Digital Rebar supports IPv6 Operation and Provisioning in a variety of ways; however, IPv6 provisioning is not a single operation. This page explores the different components of the IPv6 provisioning and which are supported by Digital Rebar.

Digital Rebar Endpoint IPv6

The Digital Rebar Endpoint (aka server) is IPv6 aware and is dual stacked on all its listening ports. That means it can talk IPv4 and IPv6 on all the protocols except DHCP (which is protocol specific). All Workflows are designed dual stack assuming you can get a system to boot into sledgehammer or an installed O/S.


  1. This is accurate as of the v4.8 release of Digital Rebar and may change as planned features such DHCPv6 are added to the product (see below)
  2. Operating systems have different levels of IPv6 support independent of Digital Rebar.

Supporting Components

There are many interlocking components that must be managed in the correct sequence for provisioning to complete. A major part of using IPv6 only provisioning is choosing components that are able to handle IPv6 traffic. For example, older provisioning components such as embedded TFTP likely does not support IPv6.


If you have a IPv6 PXE/IPXE or can use the media attach approach, then you will still need a mechanism to assign IP addresses and options such as Next Server. Those functions are handled by a DHCPv6 service.

This is a planned feature for Digital Rebar, but has not been implemented.
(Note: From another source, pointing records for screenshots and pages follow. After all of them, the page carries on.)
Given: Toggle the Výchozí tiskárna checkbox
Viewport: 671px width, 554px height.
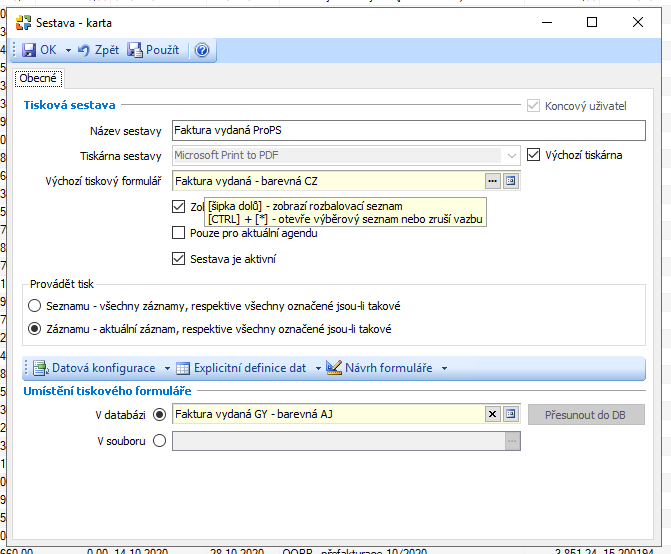Looking at the screenshot, I should coord(534,155).
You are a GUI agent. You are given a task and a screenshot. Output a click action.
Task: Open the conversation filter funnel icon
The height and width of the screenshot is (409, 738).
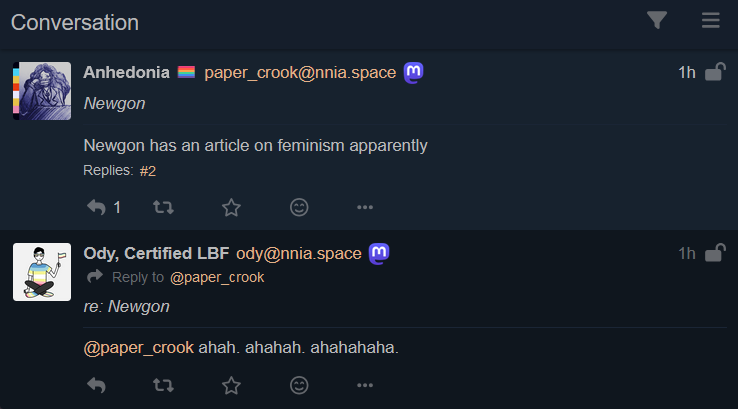[657, 20]
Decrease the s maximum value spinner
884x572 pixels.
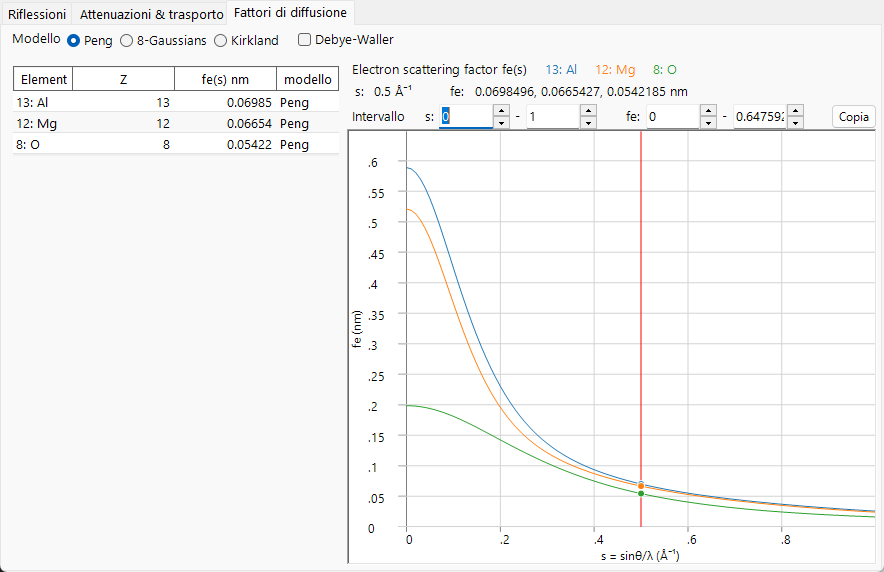[588, 122]
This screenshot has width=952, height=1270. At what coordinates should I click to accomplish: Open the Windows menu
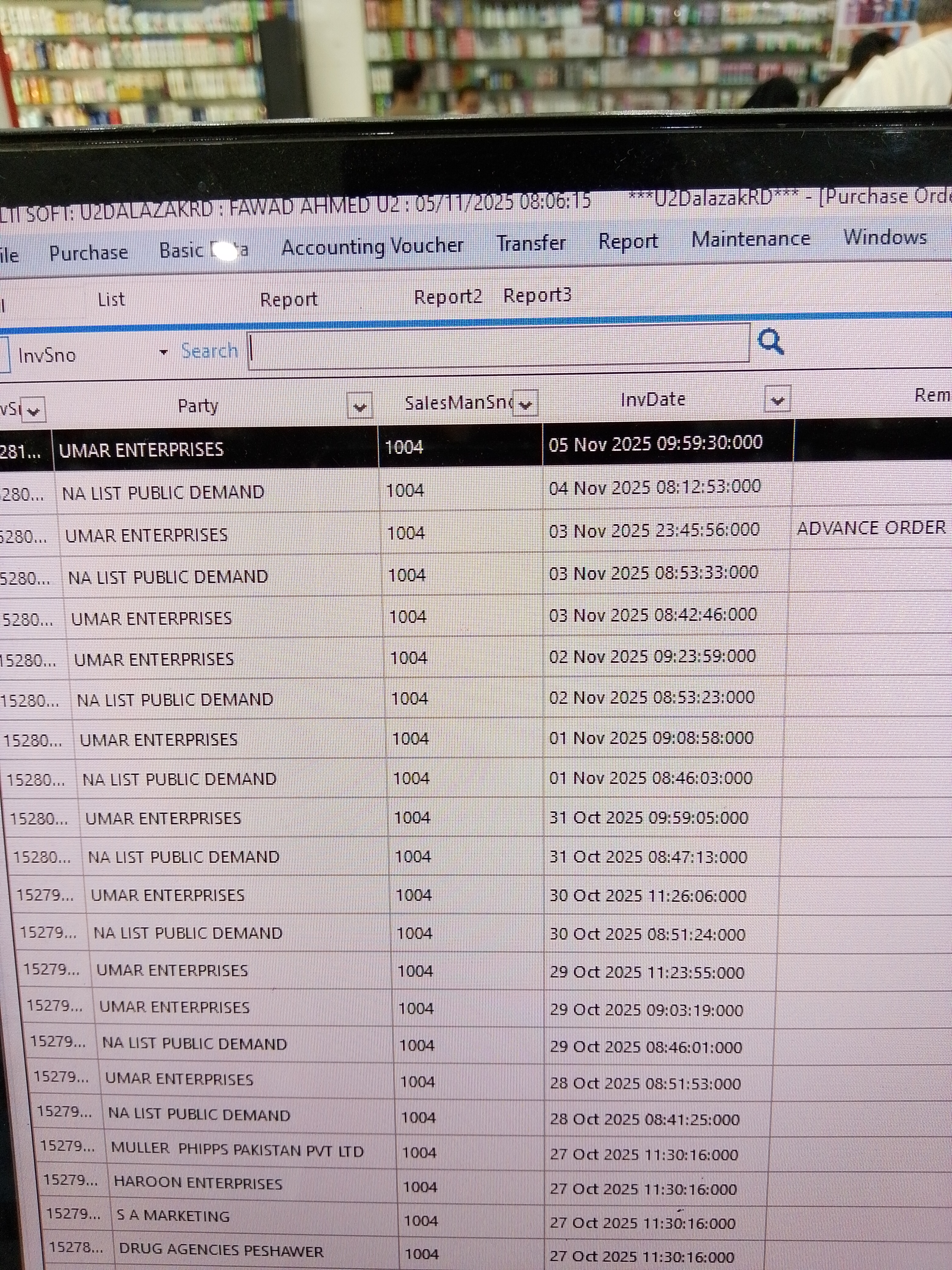pyautogui.click(x=884, y=237)
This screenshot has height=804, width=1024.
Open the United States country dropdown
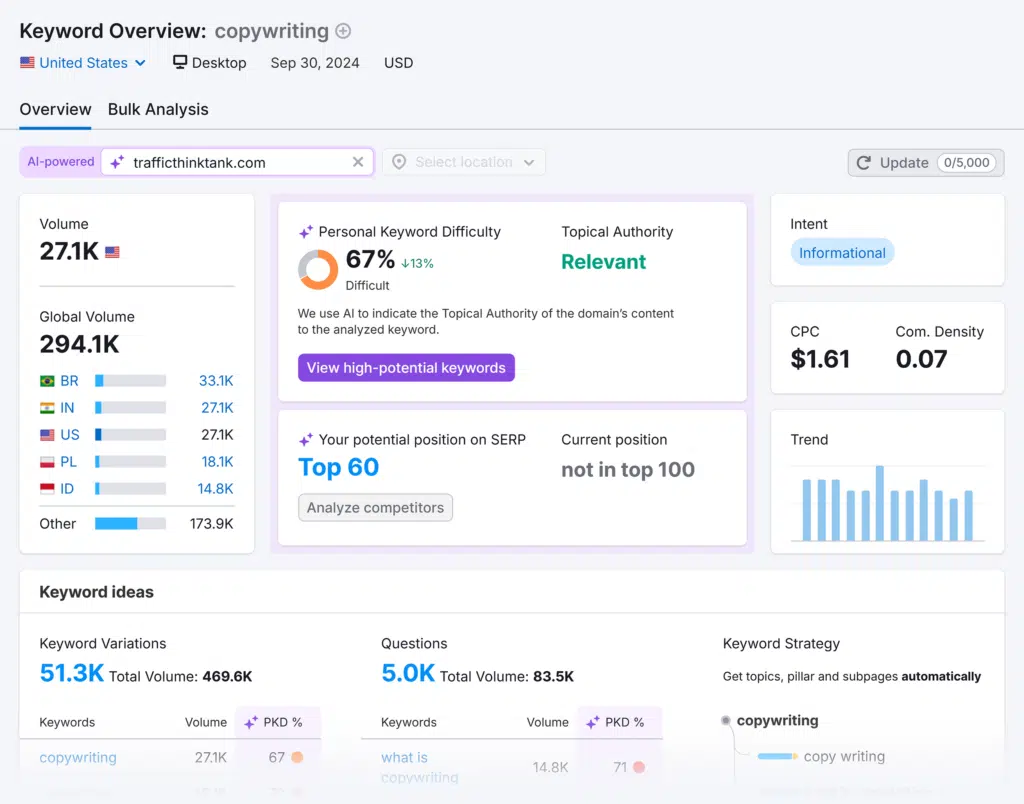83,62
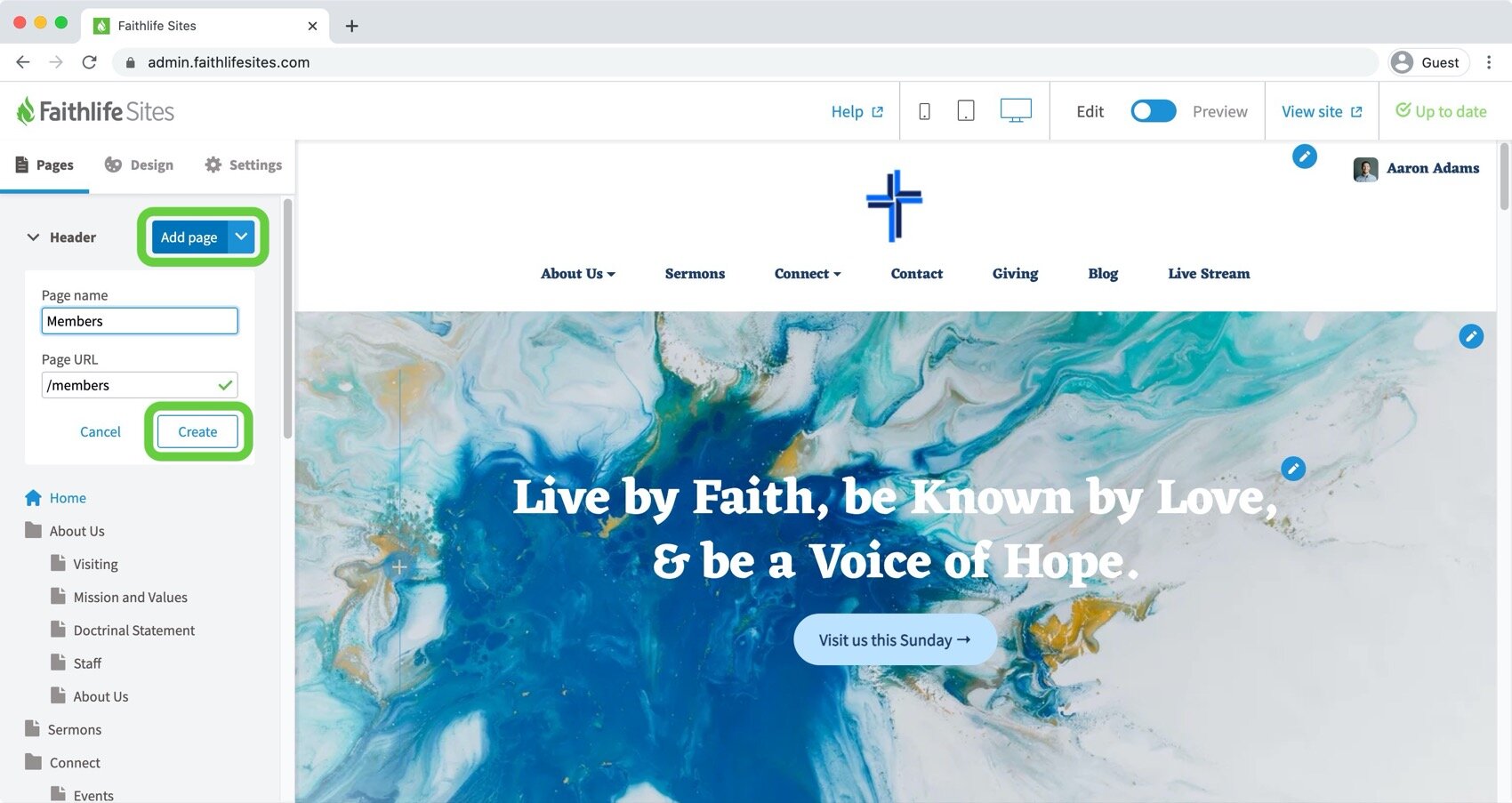Screen dimensions: 1512x803
Task: Collapse the Header section chevron
Action: click(33, 237)
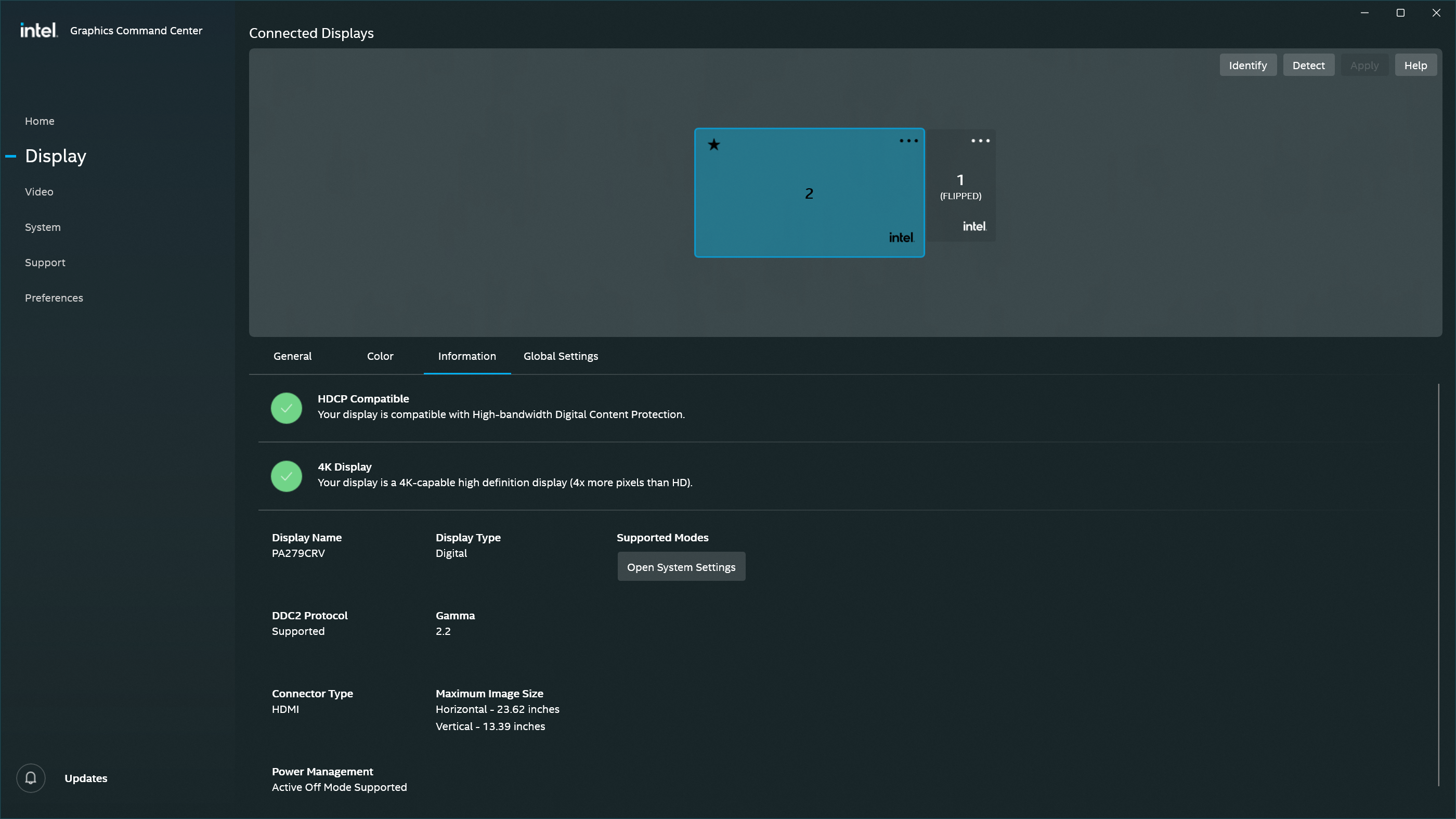The width and height of the screenshot is (1456, 819).
Task: Collapse the Display section in the sidebar
Action: 10,156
DHCPv4 and DHCPv6 are different protocols and the new DHCPv6 service exposed as a distinct service from the existing DHCPv4 APIs.

Until it is a supported feature, operators are responsible to maintaining their own IPv6 DHCP or IPAM. Once an IPv6 address is assigned, then Digital Rebar can continue on using IPv6 to provision and control the system.


PXE is the primary gap for IPv6 support. Until after 2020, few embedded PXE BIOSes were able to support IPv6 at all. That means that they still required IPv4 for TFTP, HTTP or HTTPS. For operators looking for IPv6, we recommend working with your vendor on IPv6 support and using a bootloader that can bypass TFTP. This could be as simple as upgrading the vendor's PXE BIOS. This is the most reliable approach and using updated BIOS has additional operational benefits.

While Digital Rebar is designed to minimize our dependences on the PXE loader by using a multi-stage boot sequence, first embedded stage it is still required in most scenarios. See the Media Attach section for alternatives.

Alternative Bootloaders

A fallback option to upgrading the PXE BIOS is to use their vendor's BMC media attach feature to deliver an updated bootloader; however, not all vendors support media attach.

This Virtual Media ISO Booting is supported by Digital Rebar and has several potential advantages:

  1. Dynamic updates makes it easier to update the bootloader.
  2. Per machine customization makes it possible to adjust the bootloader for different architectures.
  3. Injectable configuration makes it possible to eliminate DHCP as a requirement.

RackN does not recommend doing a full O/S install via media attach because the involved protocols and attachment systems can be less reliable under load or slow networks. Instead, we recommend keeping only the first bootstrap stage from Sledgehammer in the attached media that can then follow our normal provisioning processes.

Operational Notes

Blocking IPv4 Traffic

Operators intent on IPv6 only operation should consider preventing IPv4 routing on their networks; however, this will expose IPv4 assumptions throughout the operating stack. In these cases, a careful dev, test, production staging plan is critical to ensure issues are caught pre-production.

Switching Modes

Since Digital Rebar is dual stack and many network related Tasks were designed primarily for IPv4, they may default to IPv4 if it is available. Keeping the target system stays on DHCPv6 minimizes these issues; however, this type of inconsistency should be filed as issue to be corrected.